Through the Looking Glass Children's Book Reviews

Edge Chronicles: Clash of the Sky Galleons

Edge Chronicles: Clash of the Sky Galleons

Paul Stewart
Illustrator:   Chris Riddell 
Fiction  Series
For ages 12 and up
Random House, 2010   ISBN: 978-0385736138

Though Quint is happy to be sailing across the sky in his father’s sky ship, the Galerider, he is worried. Indeed the entire crew is worried, for Captain Wind Jackal seems to be bent on a mad, dangerous, and wild quest to track down and destroy his old quartermaster, Turbot Smeal. Many years ago Smeal burned down Wind Jackal’s home killing his entire family except for Quint. Everyone thought that Smeal was long dead, but now he is back and taunting Wind Jackal, enticing him to meet in dangerous places where monsters lurk.

Thankfully, Wind Jackal can be coaxed back from the brink, he starts to see sense, and he manages to find work. Admittedly the jobs are not going to be an easy but at least the captain will be able to pay his bills if all goes well. Soon enough the Galerider is repaired and is heading for the Deepwoods to deliver a load of candle wax to the Great Shryke Slave Market. After that the crew has to find and bring back a load of bloodoak timber – the best timber there is for building sky ships.

The journey is hazardous and some of the crew doesn’t survive. Two new people join the Galerider though - a young banderbear called Hubble and Thaw Daggerslash. Everyone likes the ambitious young man well enough except Spillins the oakelf, who senses that there is something wrong with Thaw.

As Captain Wind Jackal battles with storms and his own demons, and as the crew work together to bring their load of bloodoak timber back to Undertown, League leaders in the town scheme and plot to find a way to destroy the sky pirates and their hold on airborne commerce. Two of these leaguesmen in particular seem bent on taking all the power on the Edge into their own grasping hands, no matter what the cost might be.

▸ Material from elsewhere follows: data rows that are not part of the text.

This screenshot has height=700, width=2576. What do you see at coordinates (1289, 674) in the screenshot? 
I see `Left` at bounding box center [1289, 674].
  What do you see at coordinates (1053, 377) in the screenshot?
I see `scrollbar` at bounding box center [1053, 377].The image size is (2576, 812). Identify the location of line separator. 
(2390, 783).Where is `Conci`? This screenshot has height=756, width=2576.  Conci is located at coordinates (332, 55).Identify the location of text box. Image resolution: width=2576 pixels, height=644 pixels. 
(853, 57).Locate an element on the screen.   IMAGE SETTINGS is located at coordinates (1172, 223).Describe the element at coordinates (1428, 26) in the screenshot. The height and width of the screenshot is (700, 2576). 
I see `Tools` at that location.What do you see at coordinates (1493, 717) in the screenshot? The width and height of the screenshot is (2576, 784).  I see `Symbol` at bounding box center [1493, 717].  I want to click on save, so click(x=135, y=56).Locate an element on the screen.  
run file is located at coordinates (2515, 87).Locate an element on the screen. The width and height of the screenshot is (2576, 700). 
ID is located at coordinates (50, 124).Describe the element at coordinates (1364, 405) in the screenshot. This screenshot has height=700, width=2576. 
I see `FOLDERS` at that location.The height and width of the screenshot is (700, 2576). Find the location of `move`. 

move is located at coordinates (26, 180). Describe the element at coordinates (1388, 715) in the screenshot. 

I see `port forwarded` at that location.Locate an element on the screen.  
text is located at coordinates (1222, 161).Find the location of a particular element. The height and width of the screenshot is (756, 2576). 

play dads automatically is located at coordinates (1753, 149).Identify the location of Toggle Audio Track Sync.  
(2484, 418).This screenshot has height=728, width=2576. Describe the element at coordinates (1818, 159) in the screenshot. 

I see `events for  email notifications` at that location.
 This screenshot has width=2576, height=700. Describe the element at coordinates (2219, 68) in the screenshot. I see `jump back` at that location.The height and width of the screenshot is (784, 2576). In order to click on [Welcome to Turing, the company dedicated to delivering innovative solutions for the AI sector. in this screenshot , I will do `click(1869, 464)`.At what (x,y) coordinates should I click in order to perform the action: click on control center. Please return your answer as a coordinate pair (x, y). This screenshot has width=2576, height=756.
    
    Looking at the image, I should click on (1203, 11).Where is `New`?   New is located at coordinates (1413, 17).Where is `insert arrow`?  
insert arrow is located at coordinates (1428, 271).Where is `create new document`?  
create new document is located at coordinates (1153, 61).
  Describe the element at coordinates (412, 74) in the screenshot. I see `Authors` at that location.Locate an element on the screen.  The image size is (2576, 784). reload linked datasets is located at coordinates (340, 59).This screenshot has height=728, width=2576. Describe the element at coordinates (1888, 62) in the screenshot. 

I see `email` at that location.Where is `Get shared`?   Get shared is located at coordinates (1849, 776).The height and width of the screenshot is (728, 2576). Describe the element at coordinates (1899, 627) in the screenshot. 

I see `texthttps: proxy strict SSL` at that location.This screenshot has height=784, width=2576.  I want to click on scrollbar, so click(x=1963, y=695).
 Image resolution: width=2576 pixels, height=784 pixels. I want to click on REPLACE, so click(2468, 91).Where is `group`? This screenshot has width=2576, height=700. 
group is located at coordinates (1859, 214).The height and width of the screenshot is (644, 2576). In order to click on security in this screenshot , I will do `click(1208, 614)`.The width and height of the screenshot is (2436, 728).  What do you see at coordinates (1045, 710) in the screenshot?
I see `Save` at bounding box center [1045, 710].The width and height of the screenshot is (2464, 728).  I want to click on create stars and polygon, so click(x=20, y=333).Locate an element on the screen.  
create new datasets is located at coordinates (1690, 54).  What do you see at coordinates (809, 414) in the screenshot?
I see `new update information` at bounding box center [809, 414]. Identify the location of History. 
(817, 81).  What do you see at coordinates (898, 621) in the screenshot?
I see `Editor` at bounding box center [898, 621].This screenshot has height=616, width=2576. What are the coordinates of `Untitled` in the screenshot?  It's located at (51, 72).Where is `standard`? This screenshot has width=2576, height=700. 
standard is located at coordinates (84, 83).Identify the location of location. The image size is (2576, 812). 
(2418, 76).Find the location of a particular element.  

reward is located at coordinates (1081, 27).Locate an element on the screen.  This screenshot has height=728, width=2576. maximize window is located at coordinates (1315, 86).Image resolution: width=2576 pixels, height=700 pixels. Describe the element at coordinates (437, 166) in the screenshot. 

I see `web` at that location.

In this third book in the Quint sequence, Quint and his friend Maris do their best to support and help Wind Jackal, hoping that his madness will eventually burn itself out before too much damage is done. Quint cannot help loving his father’s ship and the feelings he experiences as they sail across the sky. However, he is sickened by many of the things he sees, and there is always that dream that one day he might be able to return to Sanctaphrax to complete his education.

This gripping, sometimes disturbing story will resonate well with readers who dream of great quests, high adventure, and big dreams.